Intervista a Kronoteatro

Borderline, perdenti, figli rabbiosi, corpi nudi e musica elettronica. Il regista di Familia ci racconta la cruda trilogia in scena all'Elfo Puccini

"Amiamo i perdenti e siamo affascinati dai borderline". Questa una delle affermazioni che più mi colpiscono di Maurizio Sguotti, regista di Kronoteatro, giovane e originalissimo gruppo teatrale di soli uomini che ha un'idea di famiglia un po' sui generis. Sul palco, musica elettronica, atmosfere cupe, stratagemmi teatrali che infastidiscono lo spettatore, lo assordano, lo accecano. Nel frattempo, si svolgono feroci storie di figli orfani oppure rabbiosi e che maltrattano i padri, scene violente, corpi nudi, gabbie in cui si consuma una carneficina. In occasione del debutto all'Elfo Puccini della pluripremiata trilogia Familia (in scena dal 28 gennaio al 2 febbraio), abbiamo incontrato proprio il regista di Orfani, Pater Familias e Hi Mummy.

Maurizio, il vostro è un gruppo teatrale tutto al maschile. Una scelta curiosa.
'Un puro caso, Kronoteatro è nato in un laboratorio liceale e quando abbiamo fondato la compagnia, la componente maschile era dominante. Di questo ne abbiamo fatto una caratteristica del nostro lavoro. C'è da dire però che l'autrice della Trilogia è Fiammetta Carena, e poi c'è la scenografa e costumista Francesca che cura gli allestimenti, due donne che hanno due ruoli fondamentali'. 


Nel vostro lavoro il corpo ha un'importanza fondamentale. Nudo, coperto da maschere di lattice, violento, che mantiene la sua fisicità anche quando interpreta un ruolo femminile. L'aspetto fisico è così importante, almeno per trasmettere certi messaggi?
'Per noi è importante lavorare sul corpo, l'imperfezione è stimolante. Il nostro teatro è fisico ma non in senso estetico, siamo sempre alla ricerca del degrado, della marginalità, del paradosso anche nella fisicità dei corpi in scena'. 

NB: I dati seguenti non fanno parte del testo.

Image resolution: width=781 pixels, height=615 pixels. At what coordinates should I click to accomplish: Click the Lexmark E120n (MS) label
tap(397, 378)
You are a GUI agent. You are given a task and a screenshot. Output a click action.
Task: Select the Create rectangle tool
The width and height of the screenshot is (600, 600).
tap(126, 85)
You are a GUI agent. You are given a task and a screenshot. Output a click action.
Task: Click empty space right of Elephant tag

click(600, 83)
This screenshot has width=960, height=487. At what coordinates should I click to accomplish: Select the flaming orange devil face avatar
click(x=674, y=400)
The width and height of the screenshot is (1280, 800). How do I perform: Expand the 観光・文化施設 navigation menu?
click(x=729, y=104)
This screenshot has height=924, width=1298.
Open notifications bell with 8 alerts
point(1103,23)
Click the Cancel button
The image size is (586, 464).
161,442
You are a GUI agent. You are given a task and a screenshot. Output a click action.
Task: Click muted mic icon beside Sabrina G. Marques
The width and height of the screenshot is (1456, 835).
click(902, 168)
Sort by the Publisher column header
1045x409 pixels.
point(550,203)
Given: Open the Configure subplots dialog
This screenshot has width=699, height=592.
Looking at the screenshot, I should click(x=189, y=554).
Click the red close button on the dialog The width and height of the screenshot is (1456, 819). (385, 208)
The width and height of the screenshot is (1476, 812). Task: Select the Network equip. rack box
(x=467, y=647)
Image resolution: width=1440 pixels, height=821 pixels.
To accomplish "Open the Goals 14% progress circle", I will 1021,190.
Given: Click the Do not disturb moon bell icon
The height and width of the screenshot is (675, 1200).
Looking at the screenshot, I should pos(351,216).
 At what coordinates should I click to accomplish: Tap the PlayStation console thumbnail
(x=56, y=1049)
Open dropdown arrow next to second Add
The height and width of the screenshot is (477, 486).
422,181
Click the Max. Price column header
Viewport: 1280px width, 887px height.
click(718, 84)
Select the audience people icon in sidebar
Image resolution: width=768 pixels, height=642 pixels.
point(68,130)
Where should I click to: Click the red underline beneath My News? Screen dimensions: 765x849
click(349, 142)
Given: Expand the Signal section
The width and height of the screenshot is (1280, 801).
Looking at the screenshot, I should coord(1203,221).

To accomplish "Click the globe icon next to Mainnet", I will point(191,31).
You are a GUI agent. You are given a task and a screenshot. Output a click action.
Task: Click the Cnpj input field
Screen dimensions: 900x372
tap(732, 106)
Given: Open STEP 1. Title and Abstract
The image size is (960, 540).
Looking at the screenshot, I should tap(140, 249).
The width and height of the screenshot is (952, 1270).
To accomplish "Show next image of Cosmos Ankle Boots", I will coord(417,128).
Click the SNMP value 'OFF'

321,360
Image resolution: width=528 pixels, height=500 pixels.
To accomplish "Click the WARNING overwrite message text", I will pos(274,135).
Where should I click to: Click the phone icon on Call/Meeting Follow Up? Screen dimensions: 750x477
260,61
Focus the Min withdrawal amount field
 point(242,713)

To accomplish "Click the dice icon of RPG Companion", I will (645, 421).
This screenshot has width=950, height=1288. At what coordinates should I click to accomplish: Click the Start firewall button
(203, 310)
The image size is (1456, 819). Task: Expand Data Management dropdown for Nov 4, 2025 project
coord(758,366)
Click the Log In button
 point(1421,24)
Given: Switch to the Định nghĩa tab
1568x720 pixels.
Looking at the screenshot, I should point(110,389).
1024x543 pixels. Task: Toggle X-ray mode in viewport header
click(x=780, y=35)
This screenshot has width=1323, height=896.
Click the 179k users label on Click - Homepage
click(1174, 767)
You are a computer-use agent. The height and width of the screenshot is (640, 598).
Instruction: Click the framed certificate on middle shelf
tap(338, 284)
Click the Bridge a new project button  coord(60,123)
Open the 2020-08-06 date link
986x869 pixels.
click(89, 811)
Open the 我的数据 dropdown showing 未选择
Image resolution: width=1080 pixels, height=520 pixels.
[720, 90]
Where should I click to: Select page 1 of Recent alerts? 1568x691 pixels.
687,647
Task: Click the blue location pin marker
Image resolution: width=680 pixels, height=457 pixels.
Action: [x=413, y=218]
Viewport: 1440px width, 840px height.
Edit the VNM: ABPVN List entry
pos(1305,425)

Parliamo della trilogia. Orfani sperduti, un padre vedovo alle prese con la ferocia del figlio e del suo branco di amici, una danza macabra per un ricongiungimento materno senza lieto fine. Un'idea di famiglia che non è proprio quella del Mulino Bianco. Quali messaggi restano allo spettatore? 
'La nostra analisi sulla famiglia, è vero, non regala speranza. Crediamo che i rapporti famigliari, tra le diverse generazioni, non siano poi così sani. Alcune situazioni, nei nostri spettacoli, sono estremizzate ma le dinamiche sono contemporanee. Le difficoltà per un giovane di affermarsi, l'incomunicabilità, la paura di sbagliare e la frustrazione che può assalire un uomo maturo, queste sono storie quotidiane. Noi facciamo analisi spietate ma ciò non significa che dipingendo la catastrofe non ci sia anche la speranza di un cambiamento'. 

I Kronospettacoli sono generalmente concepiti per un numero limitato di spettatori. Sono talmente forti e intimi da non poter fare altrimenti? Oppure un certo teatro non è per tutti?
'Orfani è uno spettacolo per un numero ristretto perché c'è la necessità di avere un contatto diretto con il pubblico che assiste alla performance seduto su delle panche vicinissime allo spazio scenico. È solo un modo diverso di fruirlo. Non crediamo che un certo teatro d'impatto sia per un pubblico d'élite, anche un rapporto diretto con il pubblico migliora la resa'.

'Obblighiamo lo spettatore a guardare e pensare'. Così conclude Maurizio Sguotti. Guardare e pensare non solo su temi così cupi sulle generazioni. Ma anche su quanto il teatro possa essere fisico, e non in senso estetico, e quindi vivo. Su come questa forma d'arte possa essere qualcosa di diverso, accattivante e dinamico. Su come artisti così giovani possano essere così convincenti. Gli spettacoli in questione sono fortemente consigliati. Soprattutto a chi ha un'idea un po' antica e lontana del teatro. La kronoesperienza potrebbe essere un ottimo esempio per appassionarsi al palcoscenico.